McKinsey: How is Temasek approaching investing in this area?

Steve Howard: Temasek is a trend-aligned investor that identified sustainability as a trend. The two trends that have shaped my thinking the most are decarbonization and digitization. Our Agri-Food team has been focused on this, and we’ve made multiple investments into alternative-protein companies.

One of the inevitable outcomes we’ll see is a big shift to plant-based foods. The last count listed 624 global startups in that sector, compared to fifty a couple of years earlier. We were early investors into companies such as Impossible Foods, and a company called Perfect Day that can produce milk without cows. We’ve gone deep on energy and mobility, looking at critical markets.

For decarbonization, the clock is ticking. We have to decarbonize our entire portfolio fully by 2050 and must have halved emissions by 2030. We have a pool of dedicated capital and a team looking for early-stage tech risk. We look for technology that’s disruptive and has the opportunity to scale and transform all industries—advanced materials, low-carbon cement, and things like advanced geothermal technologies to tap the tremendous heat that sits beneath us.

In looking for late-venture, early-growth companies that are coming through in this space, we’ve partnered BlackRock to set up Decarbonization Partners. This collaborative platform brings BlackRock’s huge global reach, scale, and analytics capabilities together with our deep-tech and growth-equity experience.

Recently, we established GenZero, a five-billion Singapore dollar carbon investment platform company that aims to accelerate accelerate decarbonization globally. There is huge potential in nature-based solutions. About 20 to 40 percent of all the mitigation we can achieve over the next couple of decades could be from reforestation, regenerative agriculture, blue carbon, bio-charge, and other sectors.

There are many economic debates about how we calculate the social cost of carbon. We saw the sharp end of extreme weather in the last two, three years—not to mention the forest fires, floods, droughts, and heat waves that have racked the northern hemisphere in 2023, from China across Europe to America. We’re in the era of extreme weather and it’s getting worse. The social cost of carbon is there. We know carbon pricing is going to increase. We know that regulators, and others that put carbon in the voluntary market, will scale. GenZero is our strategic investment in that space.

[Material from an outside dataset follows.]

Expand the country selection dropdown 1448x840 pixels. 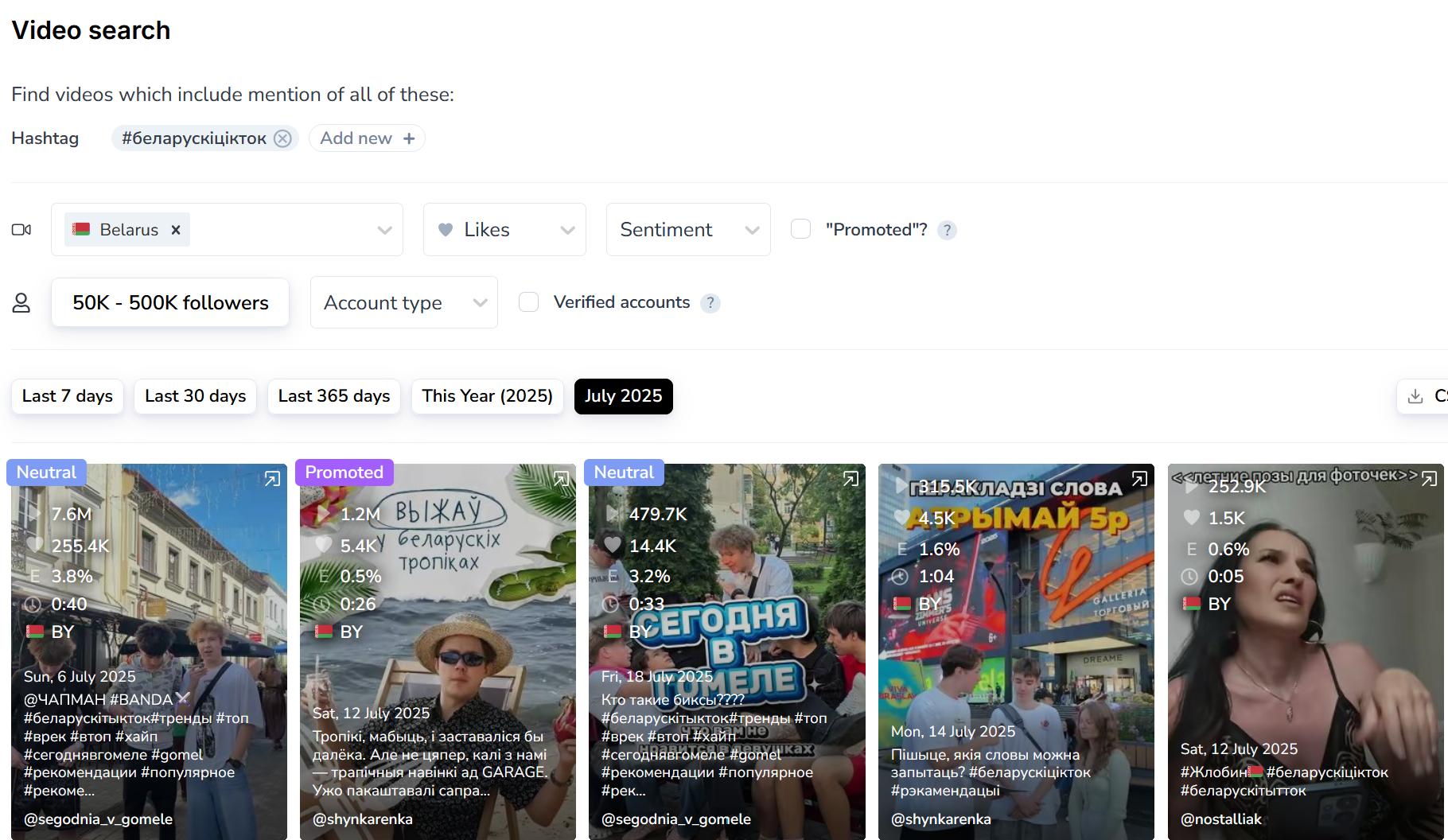384,230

McKinsey: Could you share some examples of how investors could support brown-sector corporates in their transition to green?

Steve Howard: Today, many carbon-intensive companies, or those with a fuel-heavy footprint, will find the transition has opportunities if you do it right. It’s also full of risk if you do it wrong. We have collaborated with Singapore Airlines and Changi Airport on how to get ready for a sustainable aviation-fuel future. The energy company, Sembcorp, has been making real progress in the shift from brown to green, and has ramped up their renewable share of assets In fact, they’ve recently announced a proposal to divest their coal assets in India, so their footprint can radically change.

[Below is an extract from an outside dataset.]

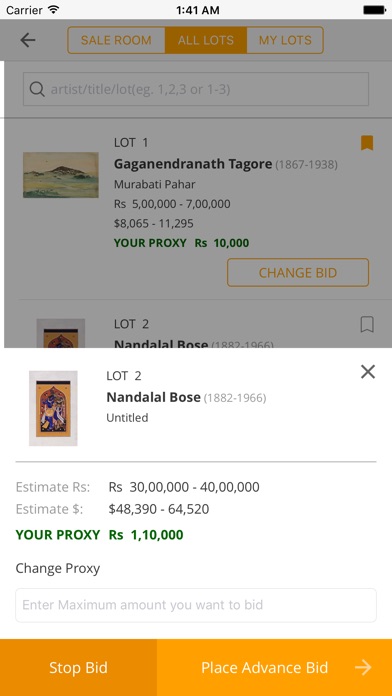
Task: Click the artist/title/lot search field
Action: [x=196, y=89]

It’s not just about managing an energy transition or greening your profile. It is about future-proofing the business and being a long-term investor. You need to let the companies that you’ve invested in know that you’re with them in the energy transition. And you expect the same of them: it’s a real commitment.

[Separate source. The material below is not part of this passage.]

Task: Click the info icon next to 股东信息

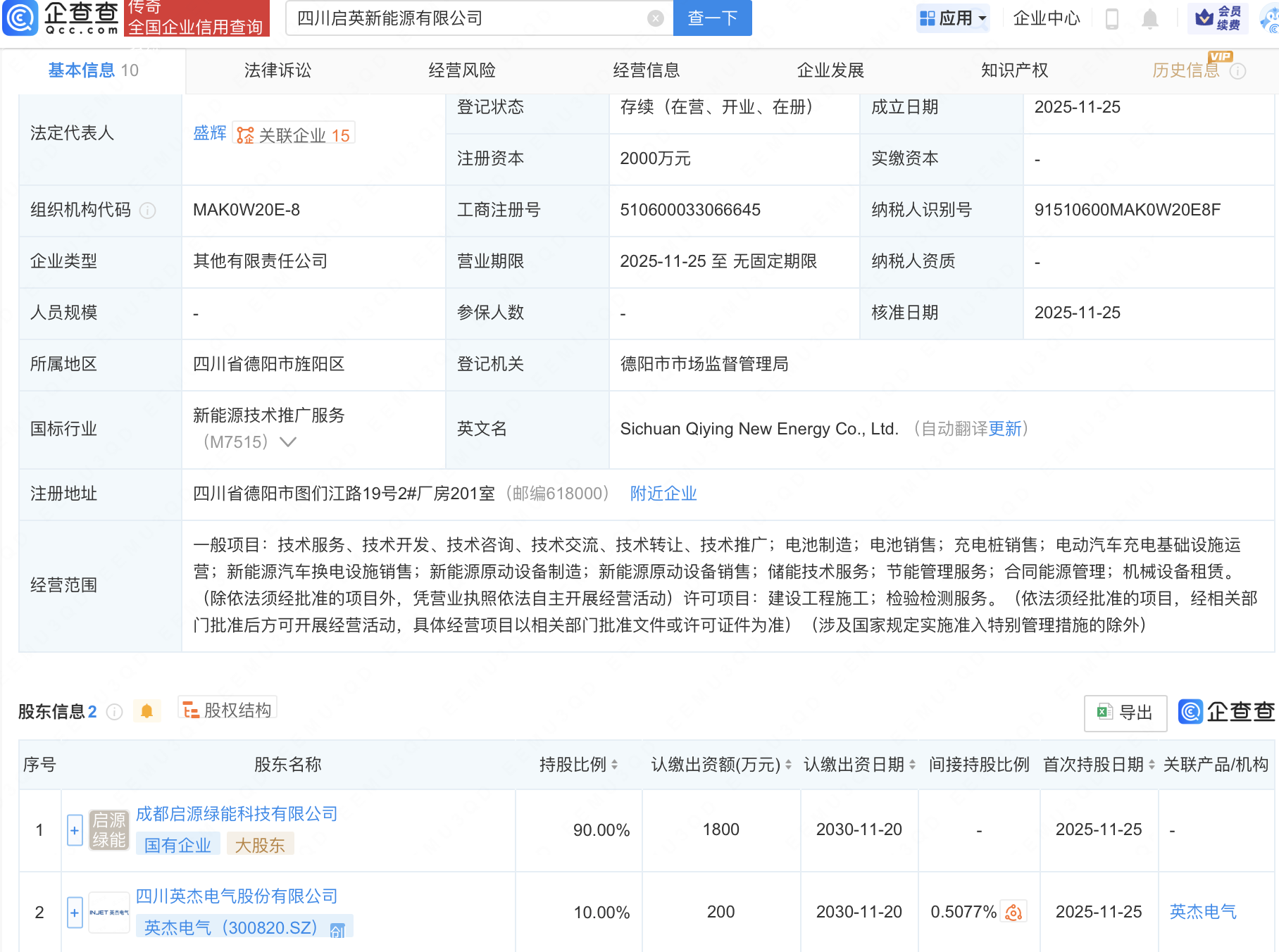Action: point(115,712)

McKinsey: Do you have any final words or takeaways that you’d like to share with investors out there?

Steve Howard: Once you’re clear on what the future looks like, you need to align yourself wholeheartedly with it. If you have only one foot in the carbon-heavy economy, you’re tentatively in the future. Go in with all. The future is at risk, and the tailwinds for a clean economy are blowing as fast as a typhoon or hurricane.


This interview is part of an ongoing series on Shapers of Sustainability, where we convene leaders on sustainability to discuss challenges and opportunities in the Asia-Pacific region’s transition to net-zero.